* What you are asked to do
Each line from the beginning of the entries below through the line that includes "Given: Click the first PE lobe in the train" must be returned exactly as given.

* Supplied information

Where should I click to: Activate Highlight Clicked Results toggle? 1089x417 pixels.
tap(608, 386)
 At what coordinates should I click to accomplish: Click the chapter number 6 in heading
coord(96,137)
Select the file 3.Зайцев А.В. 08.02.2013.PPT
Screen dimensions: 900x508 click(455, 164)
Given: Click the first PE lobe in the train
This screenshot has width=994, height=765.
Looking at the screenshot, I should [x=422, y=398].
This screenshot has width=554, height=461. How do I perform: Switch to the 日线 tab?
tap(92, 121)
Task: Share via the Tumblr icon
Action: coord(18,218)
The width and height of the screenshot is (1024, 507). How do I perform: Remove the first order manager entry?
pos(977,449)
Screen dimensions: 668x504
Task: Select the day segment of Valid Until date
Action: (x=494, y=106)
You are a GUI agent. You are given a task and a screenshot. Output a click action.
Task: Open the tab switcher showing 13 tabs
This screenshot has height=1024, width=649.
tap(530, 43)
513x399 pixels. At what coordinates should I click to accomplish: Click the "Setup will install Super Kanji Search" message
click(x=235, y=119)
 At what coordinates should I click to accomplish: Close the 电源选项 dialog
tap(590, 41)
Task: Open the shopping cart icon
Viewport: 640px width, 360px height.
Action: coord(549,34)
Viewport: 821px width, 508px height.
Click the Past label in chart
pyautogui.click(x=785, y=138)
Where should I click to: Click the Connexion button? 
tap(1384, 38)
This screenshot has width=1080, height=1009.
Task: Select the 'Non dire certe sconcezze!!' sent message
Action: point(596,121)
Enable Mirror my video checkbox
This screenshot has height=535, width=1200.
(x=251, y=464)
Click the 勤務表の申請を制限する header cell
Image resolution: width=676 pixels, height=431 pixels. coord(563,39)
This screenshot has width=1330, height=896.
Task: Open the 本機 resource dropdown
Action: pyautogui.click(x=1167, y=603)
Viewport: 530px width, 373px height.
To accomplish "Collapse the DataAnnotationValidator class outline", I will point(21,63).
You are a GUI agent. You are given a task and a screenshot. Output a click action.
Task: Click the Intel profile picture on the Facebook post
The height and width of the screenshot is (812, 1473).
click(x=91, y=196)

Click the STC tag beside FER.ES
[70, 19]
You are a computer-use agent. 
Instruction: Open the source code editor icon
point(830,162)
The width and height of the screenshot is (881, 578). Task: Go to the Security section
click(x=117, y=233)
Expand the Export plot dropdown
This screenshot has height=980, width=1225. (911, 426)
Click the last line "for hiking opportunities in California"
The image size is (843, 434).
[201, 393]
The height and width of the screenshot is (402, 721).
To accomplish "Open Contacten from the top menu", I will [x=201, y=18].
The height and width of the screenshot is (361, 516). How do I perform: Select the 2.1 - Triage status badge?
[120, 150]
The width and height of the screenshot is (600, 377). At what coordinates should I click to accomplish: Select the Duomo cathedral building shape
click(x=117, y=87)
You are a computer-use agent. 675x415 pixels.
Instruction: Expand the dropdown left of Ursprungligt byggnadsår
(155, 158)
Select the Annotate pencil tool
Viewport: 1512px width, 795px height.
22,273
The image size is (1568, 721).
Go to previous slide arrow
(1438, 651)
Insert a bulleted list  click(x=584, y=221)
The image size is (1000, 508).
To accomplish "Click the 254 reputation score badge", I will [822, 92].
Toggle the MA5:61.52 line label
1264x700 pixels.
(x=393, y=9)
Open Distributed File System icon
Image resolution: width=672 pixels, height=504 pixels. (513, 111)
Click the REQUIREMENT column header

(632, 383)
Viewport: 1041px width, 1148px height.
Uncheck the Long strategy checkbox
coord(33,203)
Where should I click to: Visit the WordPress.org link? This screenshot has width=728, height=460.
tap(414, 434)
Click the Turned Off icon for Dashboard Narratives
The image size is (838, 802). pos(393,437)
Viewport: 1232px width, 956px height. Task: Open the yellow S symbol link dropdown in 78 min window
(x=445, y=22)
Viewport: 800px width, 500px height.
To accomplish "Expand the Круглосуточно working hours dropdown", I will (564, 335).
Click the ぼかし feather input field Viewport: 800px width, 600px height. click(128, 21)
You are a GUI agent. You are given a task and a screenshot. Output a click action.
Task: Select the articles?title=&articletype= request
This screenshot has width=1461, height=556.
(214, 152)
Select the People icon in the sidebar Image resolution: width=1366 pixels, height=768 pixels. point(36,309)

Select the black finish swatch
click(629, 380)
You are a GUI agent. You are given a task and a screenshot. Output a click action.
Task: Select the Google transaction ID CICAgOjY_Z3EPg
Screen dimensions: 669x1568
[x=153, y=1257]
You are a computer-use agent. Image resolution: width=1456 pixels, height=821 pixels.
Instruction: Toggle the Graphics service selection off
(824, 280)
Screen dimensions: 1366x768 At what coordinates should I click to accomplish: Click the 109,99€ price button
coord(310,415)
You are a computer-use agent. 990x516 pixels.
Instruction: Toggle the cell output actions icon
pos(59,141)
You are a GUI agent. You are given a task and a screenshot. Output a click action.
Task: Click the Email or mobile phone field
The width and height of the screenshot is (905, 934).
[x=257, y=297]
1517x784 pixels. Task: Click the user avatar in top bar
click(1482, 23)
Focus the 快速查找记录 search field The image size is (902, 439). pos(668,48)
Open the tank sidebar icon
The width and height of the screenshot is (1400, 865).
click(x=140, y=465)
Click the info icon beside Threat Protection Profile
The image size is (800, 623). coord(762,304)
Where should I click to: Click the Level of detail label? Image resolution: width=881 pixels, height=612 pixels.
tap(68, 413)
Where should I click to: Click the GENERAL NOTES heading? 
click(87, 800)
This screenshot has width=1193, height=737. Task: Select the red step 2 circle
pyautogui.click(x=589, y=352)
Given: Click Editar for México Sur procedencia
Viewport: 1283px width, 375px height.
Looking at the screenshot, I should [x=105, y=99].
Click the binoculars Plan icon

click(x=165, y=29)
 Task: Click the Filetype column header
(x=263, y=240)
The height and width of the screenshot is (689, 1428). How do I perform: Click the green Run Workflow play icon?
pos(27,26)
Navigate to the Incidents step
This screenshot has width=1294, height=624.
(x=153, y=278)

* Solved problem
Where should I click to: Activate Highlight Clicked Results toggle? 1089x417 pixels.
tap(608, 386)
 At what coordinates should I click to accomplish: Click the chapter number 6 in heading
coord(96,137)
Select the file 3.Зайцев А.В. 08.02.2013.PPT
Screen dimensions: 900x508 click(455, 164)
Given: Click the first PE lobe in the train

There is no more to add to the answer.